[Records from a data source]
━━━━━━━━━━

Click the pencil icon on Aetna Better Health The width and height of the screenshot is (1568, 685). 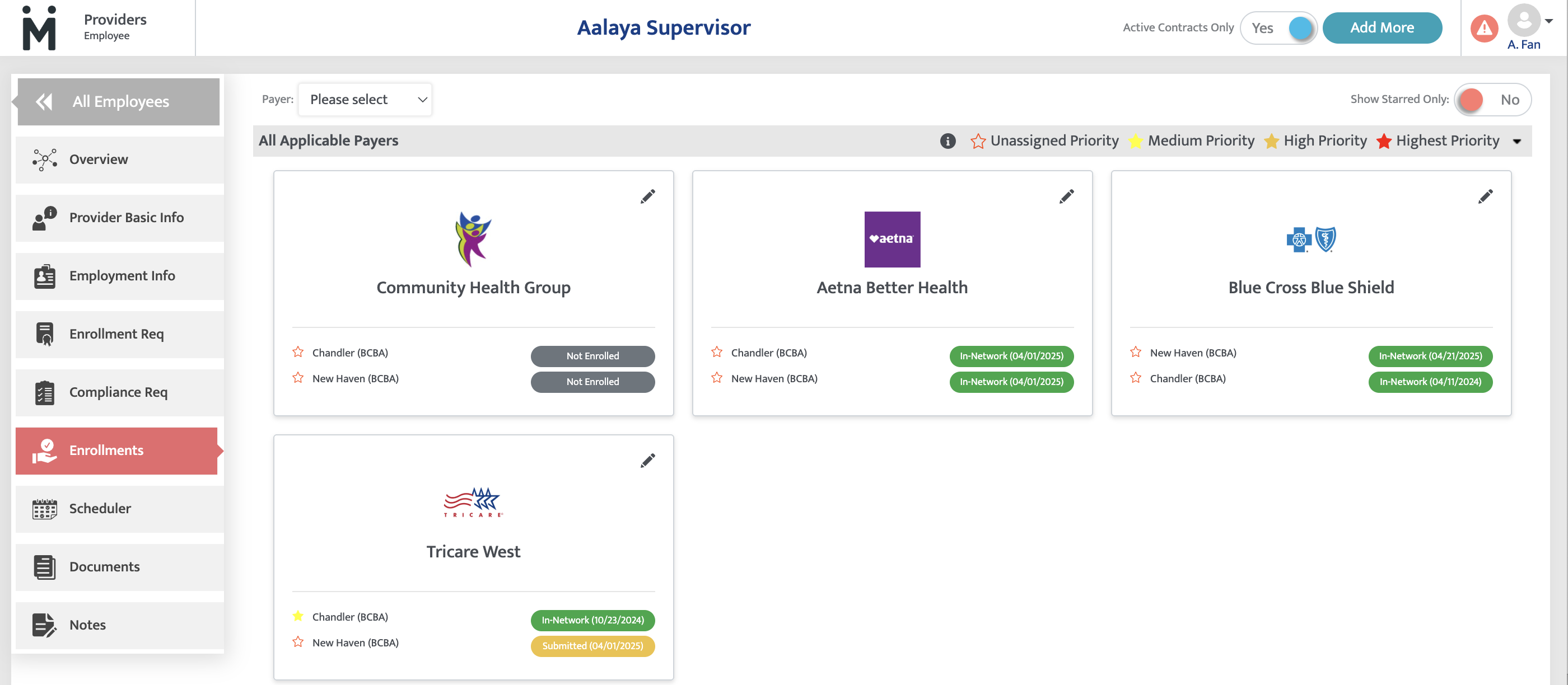[1066, 196]
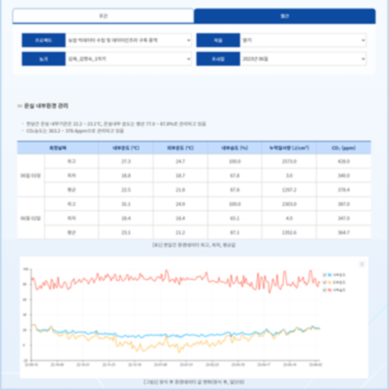Toggle the orange series checkbox in legend
The width and height of the screenshot is (389, 390).
tap(324, 282)
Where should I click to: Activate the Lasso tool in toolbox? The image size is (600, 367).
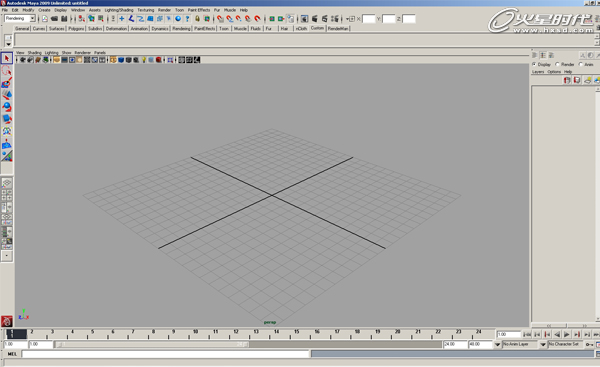[7, 70]
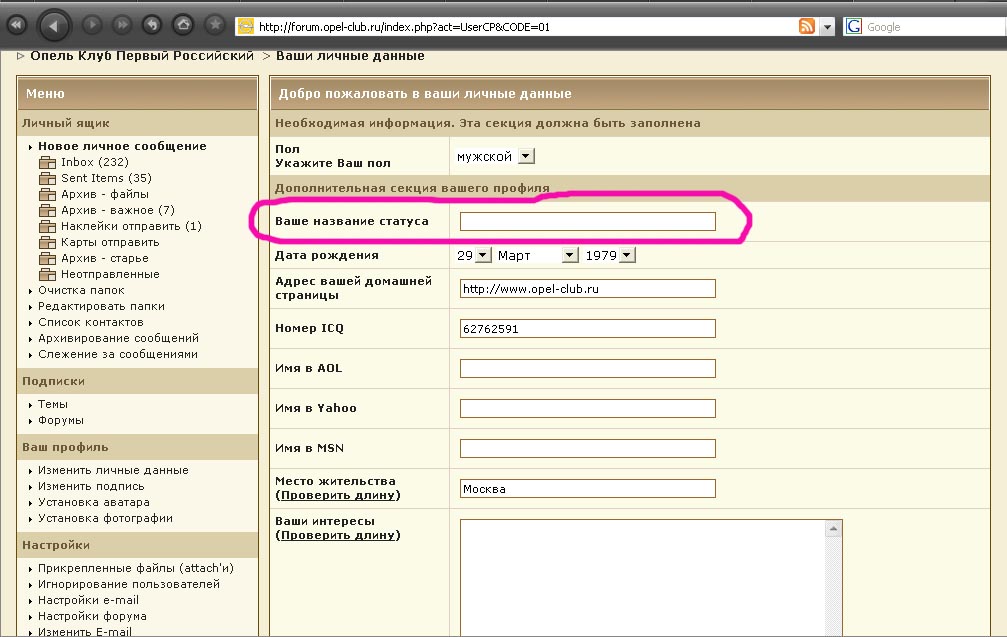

━━━━━━━━━━

= TASK DESCRIPTION =
From the line with "Where should I" through the end of the items, rewrite the lines with "toolbox" changed to "toolbar" and everything else left as it is. Don't include the pictures.

= EXERCISE RESPONSE =
Where should I click to: Activate the Lasso tool in toolbar? The image size is (600, 367).
[7, 70]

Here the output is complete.